Itapuí - Após ter sido bloqueadas pela Justiça, as contas bancárias da Associação de Pais e Amigos dos Excepcionais (Apae) de Itapuí (44 quilômetros de Bauru) voltou a ser liberada esta semana. A informação é do vereador e tesoureiro da instituição, Valdir Maia (PDT).
“As contas foram todas desbloqueadas ontem (segunda-feira) e já foi devolvido o dinheiro para as contas acertando esta situação. Judicialmente ficou tudo certo. Não precisou a gente entrar com mandado de segurança. A juíza liberou tudo”, conta o tesoureiro.

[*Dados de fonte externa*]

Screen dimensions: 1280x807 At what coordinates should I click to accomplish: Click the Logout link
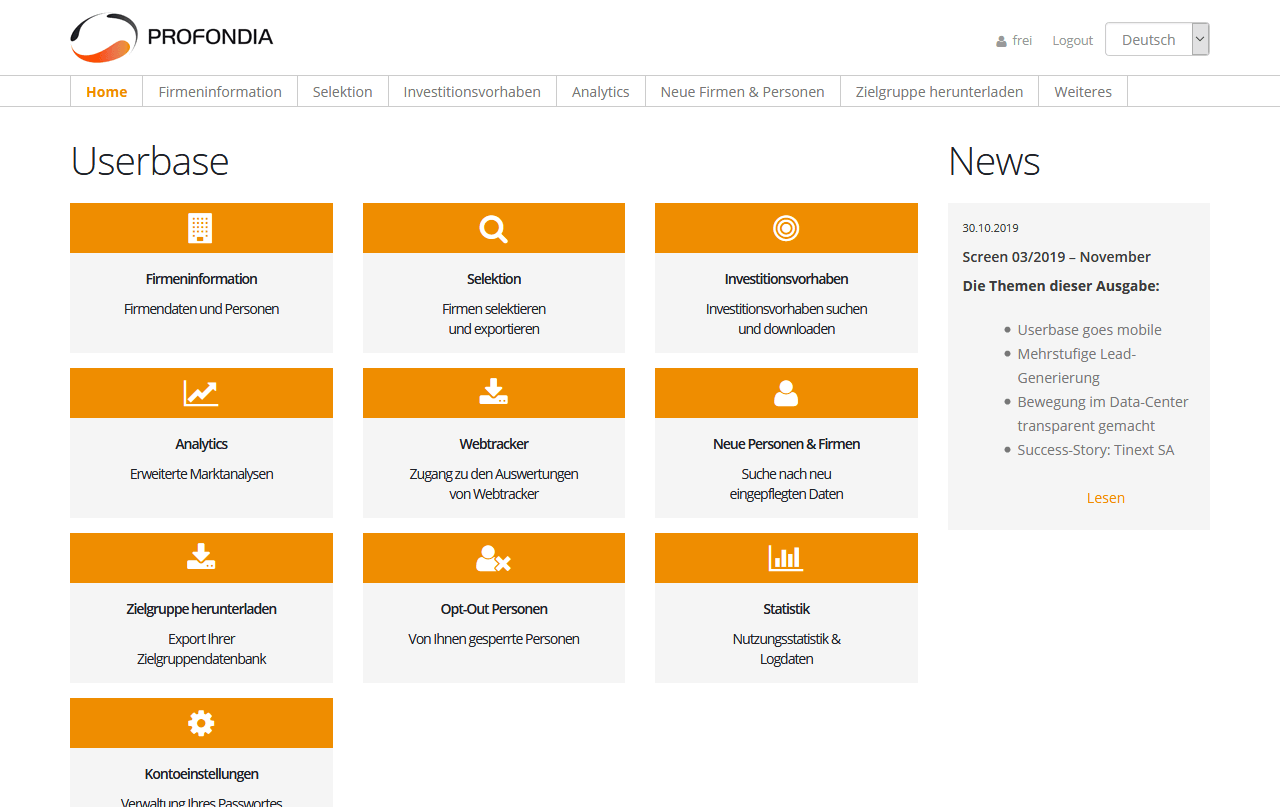tap(1072, 41)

As contas bancárias da Apae foram bloqueadas no final de agosto para garantir o acerto de salários dos ex-funcionários do Programa Saúde da Família (PSF), que até pouco tempo atrás era administrado pela entidade. A Vara do Trabalho de Pederneiras também havia determinado, na ocasião, que a prefeitura depositasse em juízo o repasse da verba devida à instituição referente ao PSF, cerca de R$ 72 mil. O valor foi depositado judicialmente pelo Executivo, conforme confirmou o prefeito José Gilberto Saggioro (PPS) ontem.

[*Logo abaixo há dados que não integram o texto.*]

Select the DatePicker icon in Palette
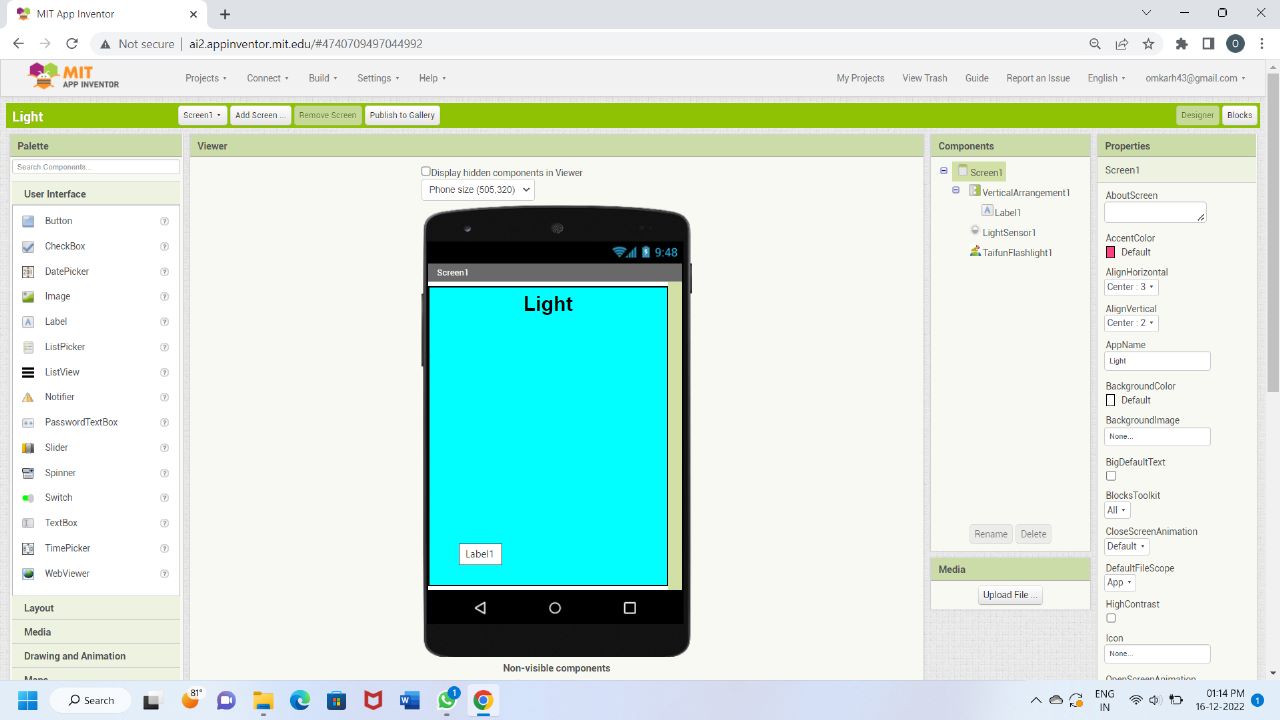The height and width of the screenshot is (720, 1280). 28,272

Maia explica que agora a Apae pretende que o dinheiro depositado judicialmente pela prefeitura seja liberado rapidamente para que a entidade possa fazer a homologação dos ex-funcionários do PSF. “O prefeito fez o depósito do valor da homologação, só que nós estamos correndo atrás do procurador porque se o dinheiro está depositado então porque não faz a homologação do pessoal? Eles estão desesperados porque ninguém recebeu (o acerto)”, comenta.
A prefeitura, no entanto, questiona o valor do repasse devido à Apae. Apesar de depositar cerca de R$ 72 mil, valor necessário para cobrir a homologação dos ex-funcionários do PSF, o prefeito alega que deveria ser descontado, deste total, o valor da diferença apontada na prestação de contas da Apae (no período de 2004 a junho de 2006), cerca de R$ 42 mil.

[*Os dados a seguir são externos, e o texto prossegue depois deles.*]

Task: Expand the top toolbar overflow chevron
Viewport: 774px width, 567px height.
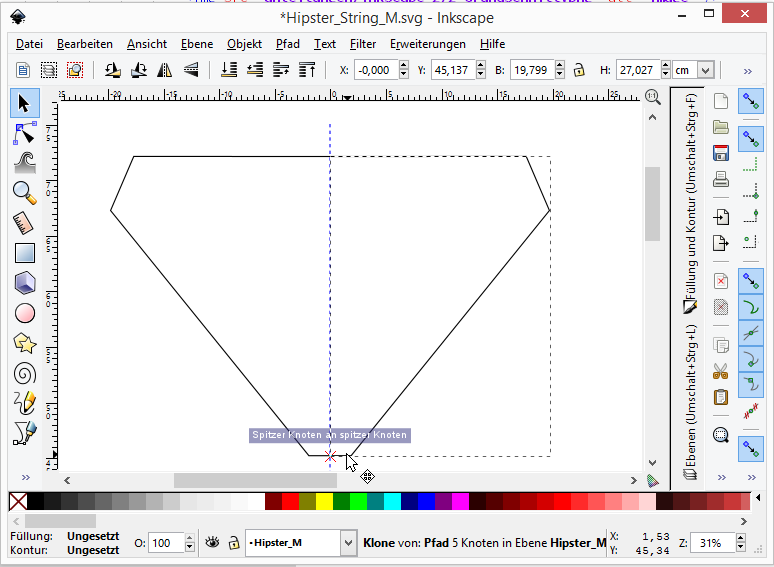Action: click(x=747, y=71)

De acordo com Saggioro, a administração municipal encaminhou as denúncias de irregularidades, possivelmente cometidas pela entidade, para o Ministério Público Federal há cerca de 15 dias. “Nós mandamos a prestação de contas, que eles nos enviaram e que está totalmente irregular, ao Ministério Público Federal e junto (com a prestação de contas) o pedido solicitando que fosse feita uma auditoria e se possível uma intervenção (na Apae)”, disse.
O Executivo alega que a Apae teria utilizado cerca de R$ 41.722,00 na própria entidade ao invés de utilizar no PSF, conforme destino certo do repasse. “Eles nos apresentaram na prestação de contas recibo de pedreiro, conta de telefone, material de construção e rescisão de contrato de funcionários da Apae. Isso não serve para a gente porque não fazia parte do PSF. Esses recibos estão irregulares”, alega o prefeito, ressaltando que o repasse, por lei, só pode ser utilizado para o PSF.
Maia concorda que os valores apresentados na prestação de contas podem ser questionáveis, mas lembra que tudo pode ser esclarecido através de uma auditoria para tirar as dúvidas.
“Nós usamos os documentos de acordo com a orientação do que foi discutido. Se ele (prefeito) fala que nós pagamos alguma coisa que não podia ser pago tem que questionar na Justiça, no Tribunal de Contas. Porque nós temos documentos de que era para usar, para pagar”, diz, ressaltando mais uma vez que gostaria que a auditoria acontecesse. “Para nós é de extrema importância que se faça uma auditoria, por isso que fomos até o Ministério Público Federal e pedimos essa auditoria”, conclui.